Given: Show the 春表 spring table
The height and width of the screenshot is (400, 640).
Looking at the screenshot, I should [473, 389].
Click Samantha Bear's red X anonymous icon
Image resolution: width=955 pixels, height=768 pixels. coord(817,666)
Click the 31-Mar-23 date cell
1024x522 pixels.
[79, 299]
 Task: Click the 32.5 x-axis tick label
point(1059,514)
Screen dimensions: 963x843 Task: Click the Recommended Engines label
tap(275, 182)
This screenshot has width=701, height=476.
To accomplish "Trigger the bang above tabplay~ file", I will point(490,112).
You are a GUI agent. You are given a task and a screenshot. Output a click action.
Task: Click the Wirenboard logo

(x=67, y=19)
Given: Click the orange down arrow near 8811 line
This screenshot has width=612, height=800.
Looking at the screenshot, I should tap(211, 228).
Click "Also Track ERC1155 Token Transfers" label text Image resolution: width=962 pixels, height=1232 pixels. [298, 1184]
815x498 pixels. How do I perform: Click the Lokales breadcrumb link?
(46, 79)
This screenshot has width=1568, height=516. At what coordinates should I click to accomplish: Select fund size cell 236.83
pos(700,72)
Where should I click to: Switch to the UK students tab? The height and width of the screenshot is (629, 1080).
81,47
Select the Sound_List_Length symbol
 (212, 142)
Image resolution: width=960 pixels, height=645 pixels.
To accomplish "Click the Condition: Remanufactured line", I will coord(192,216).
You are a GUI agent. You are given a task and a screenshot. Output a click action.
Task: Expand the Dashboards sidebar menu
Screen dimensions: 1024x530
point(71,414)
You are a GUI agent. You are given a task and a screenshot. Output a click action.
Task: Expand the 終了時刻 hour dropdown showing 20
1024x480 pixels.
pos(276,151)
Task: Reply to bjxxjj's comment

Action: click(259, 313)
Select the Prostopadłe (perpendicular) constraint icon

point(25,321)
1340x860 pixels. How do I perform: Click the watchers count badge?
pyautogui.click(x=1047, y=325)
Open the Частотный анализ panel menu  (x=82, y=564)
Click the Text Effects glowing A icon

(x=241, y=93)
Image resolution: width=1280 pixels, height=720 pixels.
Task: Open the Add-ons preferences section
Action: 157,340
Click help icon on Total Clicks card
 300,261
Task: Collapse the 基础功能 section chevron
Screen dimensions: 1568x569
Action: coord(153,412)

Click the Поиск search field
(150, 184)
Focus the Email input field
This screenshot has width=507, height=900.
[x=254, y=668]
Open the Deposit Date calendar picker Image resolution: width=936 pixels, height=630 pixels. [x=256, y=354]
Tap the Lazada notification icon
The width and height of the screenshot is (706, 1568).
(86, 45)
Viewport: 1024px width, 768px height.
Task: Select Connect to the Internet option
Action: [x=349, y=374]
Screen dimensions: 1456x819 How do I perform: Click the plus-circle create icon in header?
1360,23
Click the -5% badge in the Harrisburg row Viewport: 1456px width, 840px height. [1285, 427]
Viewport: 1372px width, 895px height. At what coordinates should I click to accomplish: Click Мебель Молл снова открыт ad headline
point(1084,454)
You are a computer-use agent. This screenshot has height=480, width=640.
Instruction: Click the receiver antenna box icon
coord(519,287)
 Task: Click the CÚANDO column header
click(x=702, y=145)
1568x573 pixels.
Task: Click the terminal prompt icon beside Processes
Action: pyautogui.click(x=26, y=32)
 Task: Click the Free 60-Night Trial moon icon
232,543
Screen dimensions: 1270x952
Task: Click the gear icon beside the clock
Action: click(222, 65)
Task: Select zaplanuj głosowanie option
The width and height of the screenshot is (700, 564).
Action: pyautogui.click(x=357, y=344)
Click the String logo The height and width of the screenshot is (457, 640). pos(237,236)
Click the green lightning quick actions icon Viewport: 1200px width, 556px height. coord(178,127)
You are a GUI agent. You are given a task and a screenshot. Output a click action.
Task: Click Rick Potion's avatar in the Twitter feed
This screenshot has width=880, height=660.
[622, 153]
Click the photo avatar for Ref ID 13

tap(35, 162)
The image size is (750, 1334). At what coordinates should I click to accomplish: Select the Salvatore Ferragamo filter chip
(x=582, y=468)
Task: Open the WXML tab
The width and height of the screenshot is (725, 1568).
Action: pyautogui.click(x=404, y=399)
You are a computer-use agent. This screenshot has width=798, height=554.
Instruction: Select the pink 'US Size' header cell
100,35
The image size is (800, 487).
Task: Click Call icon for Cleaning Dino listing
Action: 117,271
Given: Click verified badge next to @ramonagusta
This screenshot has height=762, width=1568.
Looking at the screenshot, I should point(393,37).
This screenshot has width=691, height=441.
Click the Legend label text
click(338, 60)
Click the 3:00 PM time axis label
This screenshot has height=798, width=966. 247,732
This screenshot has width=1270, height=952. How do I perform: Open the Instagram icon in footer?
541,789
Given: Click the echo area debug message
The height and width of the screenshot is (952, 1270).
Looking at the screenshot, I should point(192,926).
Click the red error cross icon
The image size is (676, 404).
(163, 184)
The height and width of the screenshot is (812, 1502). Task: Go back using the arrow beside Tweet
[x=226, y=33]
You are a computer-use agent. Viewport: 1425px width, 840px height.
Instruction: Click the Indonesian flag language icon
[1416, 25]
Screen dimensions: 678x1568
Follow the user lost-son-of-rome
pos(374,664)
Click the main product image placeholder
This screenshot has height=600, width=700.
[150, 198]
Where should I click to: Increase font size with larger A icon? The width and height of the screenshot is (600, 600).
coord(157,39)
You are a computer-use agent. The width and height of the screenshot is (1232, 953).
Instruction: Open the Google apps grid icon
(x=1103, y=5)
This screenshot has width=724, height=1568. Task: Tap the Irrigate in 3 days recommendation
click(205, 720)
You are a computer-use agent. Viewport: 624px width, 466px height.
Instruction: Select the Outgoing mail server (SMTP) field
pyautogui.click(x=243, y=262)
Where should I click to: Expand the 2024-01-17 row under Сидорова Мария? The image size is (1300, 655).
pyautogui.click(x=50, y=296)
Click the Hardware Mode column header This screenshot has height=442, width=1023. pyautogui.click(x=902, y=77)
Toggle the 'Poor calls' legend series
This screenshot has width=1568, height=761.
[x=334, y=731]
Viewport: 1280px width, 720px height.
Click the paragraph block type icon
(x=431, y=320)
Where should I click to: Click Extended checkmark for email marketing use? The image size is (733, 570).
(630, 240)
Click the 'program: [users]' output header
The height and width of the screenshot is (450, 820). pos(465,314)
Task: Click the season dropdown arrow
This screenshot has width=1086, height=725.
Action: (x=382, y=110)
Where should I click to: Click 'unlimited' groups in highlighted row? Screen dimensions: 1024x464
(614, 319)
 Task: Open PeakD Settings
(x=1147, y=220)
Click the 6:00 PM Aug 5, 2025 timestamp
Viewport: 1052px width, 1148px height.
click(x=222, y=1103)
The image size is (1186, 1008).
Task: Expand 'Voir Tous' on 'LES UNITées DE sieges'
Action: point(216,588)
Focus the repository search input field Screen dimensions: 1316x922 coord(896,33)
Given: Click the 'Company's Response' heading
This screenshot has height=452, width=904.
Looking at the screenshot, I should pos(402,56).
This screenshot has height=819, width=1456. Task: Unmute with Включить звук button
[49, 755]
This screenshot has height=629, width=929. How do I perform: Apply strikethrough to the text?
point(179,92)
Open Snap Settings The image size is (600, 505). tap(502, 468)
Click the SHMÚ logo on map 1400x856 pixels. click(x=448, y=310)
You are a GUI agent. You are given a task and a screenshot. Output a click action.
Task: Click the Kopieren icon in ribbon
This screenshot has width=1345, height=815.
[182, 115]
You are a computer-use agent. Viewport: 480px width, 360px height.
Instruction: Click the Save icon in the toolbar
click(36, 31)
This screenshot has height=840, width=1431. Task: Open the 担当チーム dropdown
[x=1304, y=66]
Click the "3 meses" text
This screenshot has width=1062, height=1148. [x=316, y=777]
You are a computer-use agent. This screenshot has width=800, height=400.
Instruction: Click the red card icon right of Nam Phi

= = = = = = =

### Task to complete:
What lines in the entries contain "will"? Report each one by copying it.

### The answer:
To accomplish "Trigger the bang above tabplay~ file", I will point(490,112).
To accomplish "Click the Condition: Remanufactured line", I will coord(192,216).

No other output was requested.